On February 2, 2009, the chairman of the CL conglomerate, billionaire businessman Lawrence Duprey, sold CLICO Energy to the German company Proman for US$47 million.
That was three days after the Manning PNM administration signed a Memorandum of Agreement (MOU) with Duprey to provide an initial TT$5 billion to rescue CLICO, CLICO Investment Bank and other financially troubled subsidiaries of CL Financial.
The government cancelled that deal on the grounds that the company was sold at a highly discounted prices.
However a report in the Trinidad Express Thursday said to date, the company, which is currently valued at US$250 million, has not been returned to the CL group. the paper attributed that information to sources close to CL.

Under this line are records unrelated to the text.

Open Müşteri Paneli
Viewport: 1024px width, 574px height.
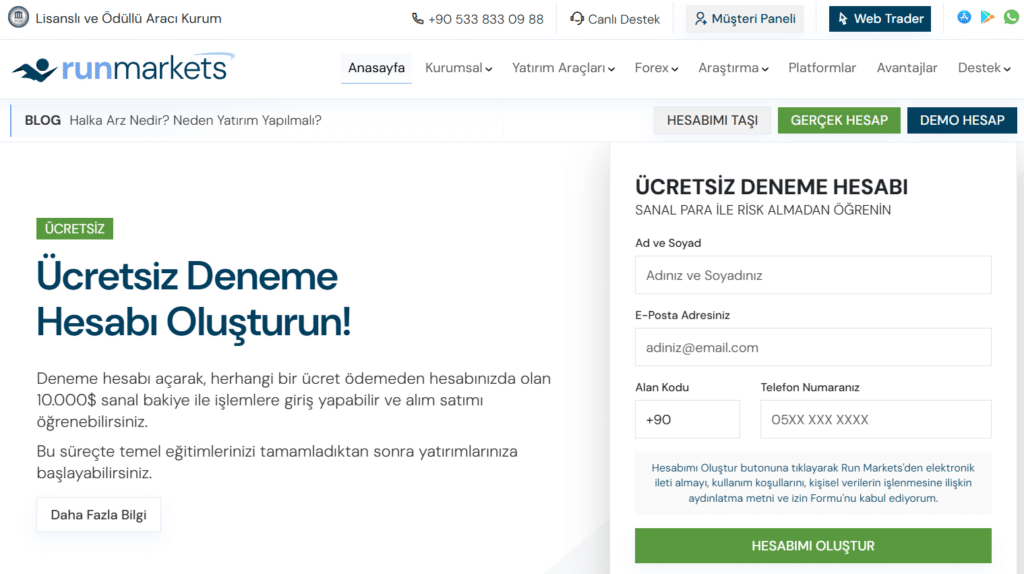tap(744, 19)
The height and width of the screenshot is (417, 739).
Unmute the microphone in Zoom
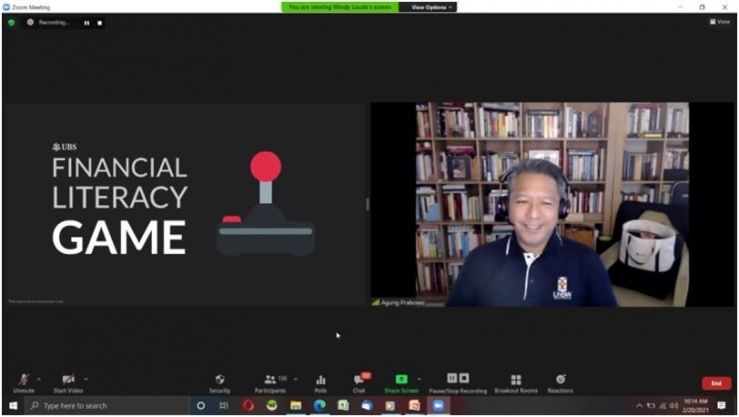click(24, 383)
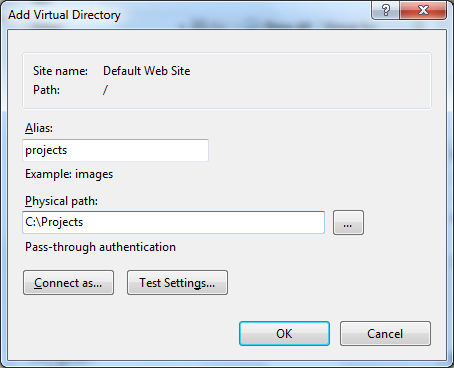Browse for a folder using the ellipsis button

(348, 223)
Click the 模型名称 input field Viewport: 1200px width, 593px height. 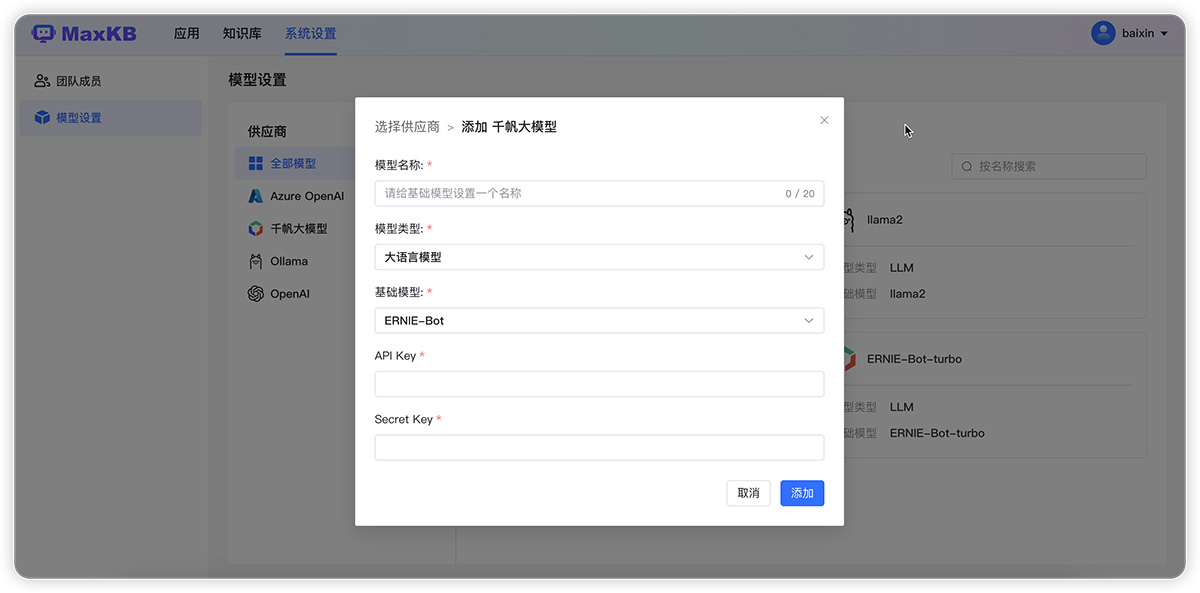tap(599, 193)
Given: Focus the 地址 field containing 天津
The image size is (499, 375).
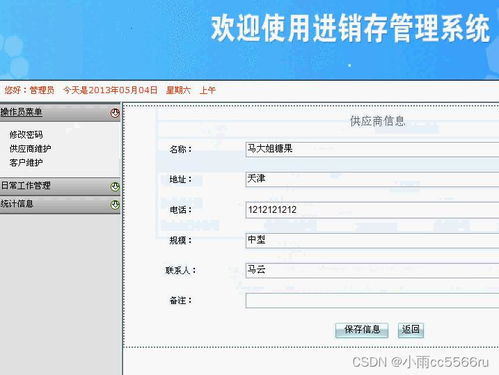Looking at the screenshot, I should (372, 179).
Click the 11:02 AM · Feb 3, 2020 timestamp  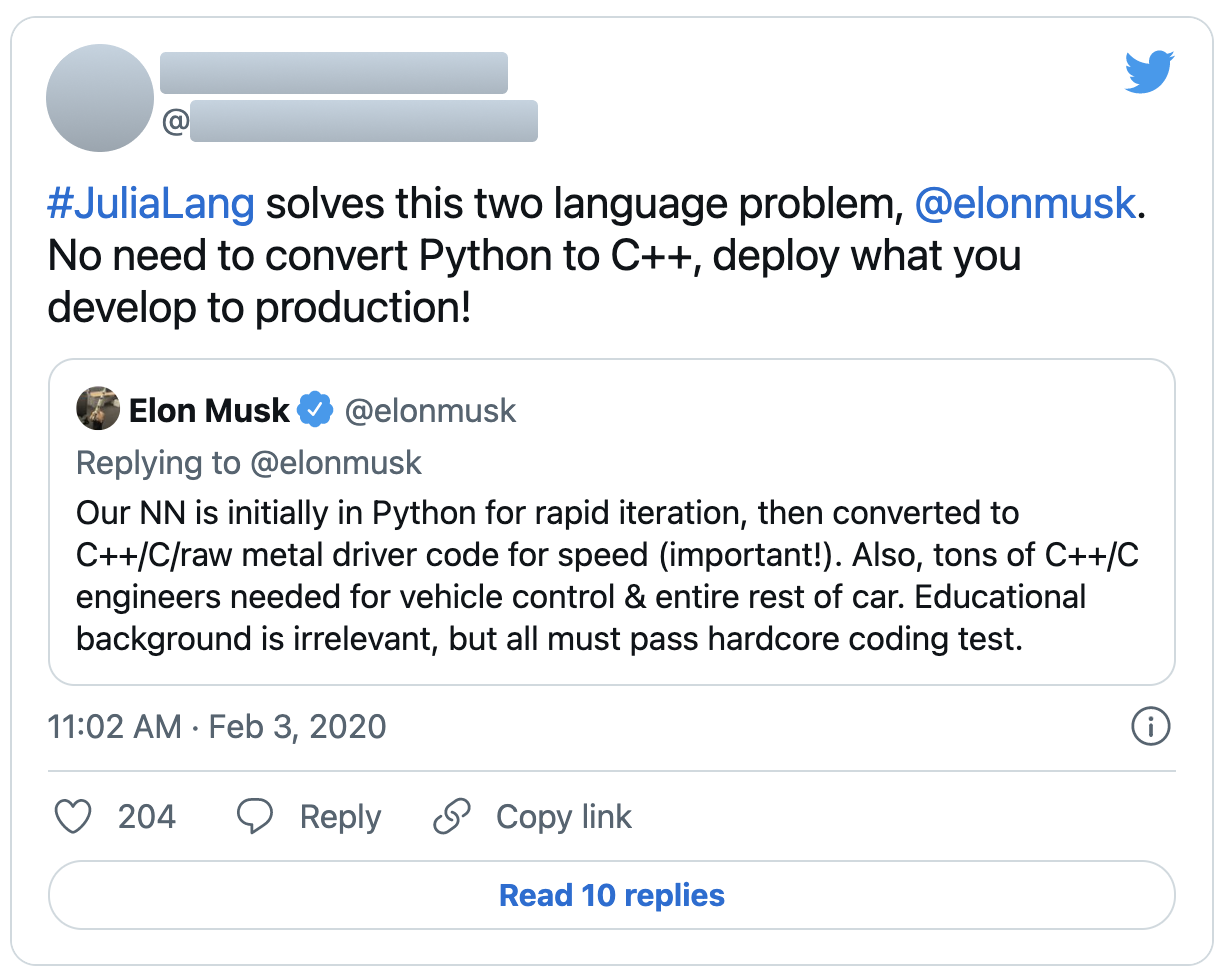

The Express report said two weeks ago, Proman executives told the CL board that it is interested in a 10 per cent stake in another CL energy company, Methanol Holdings. If they get that it would give them a 51 per cent stake and control of the company.
The paper said the deal is that Proman will return CLICO Energy if it gets the additional shares and control of the methanol company. Methanol Holdings, Republic Bank and Angostura are top assets of the CL congolmerate.
Duprey was forced to resign as part of the government takeover of CL. However the Express reported that the former head of CL is still influencing decisions at CL and is making a play that would see him regain control of the conglomerate in two years.
The Express said Duprey is said to be still "relaying instructions to senior CL executives", citing Government sources.
Under the MOU signed between CL and the government, the state has already advanced $7 billion to CLICO and will have to spend another $12 billion to settle CLICO's debts. CL is committed to repay this debt to the government.
The MOU allows government to appoint a chairman of CL and three others, with CL appointing the other three directors. This board will have to determine how to repay its debt. One plan is to sell CL's assets.
The current chairman of CL is former finance minister in the Panday UNC government, Gerald Yetming.
Acccording to the Epress, the current MOU, which expires in 2010, requires a special majority to agree on the sale of CL's assets, meaning a CL appointed director would have to support any such move.
If CL cannot sell its assets, the government would be left holding the debt.
The paper said this if the directors cannot agree on the divestment of CL's major assets and are unable to get an extension of the MOU, Duprey could get back control of CL by 2010.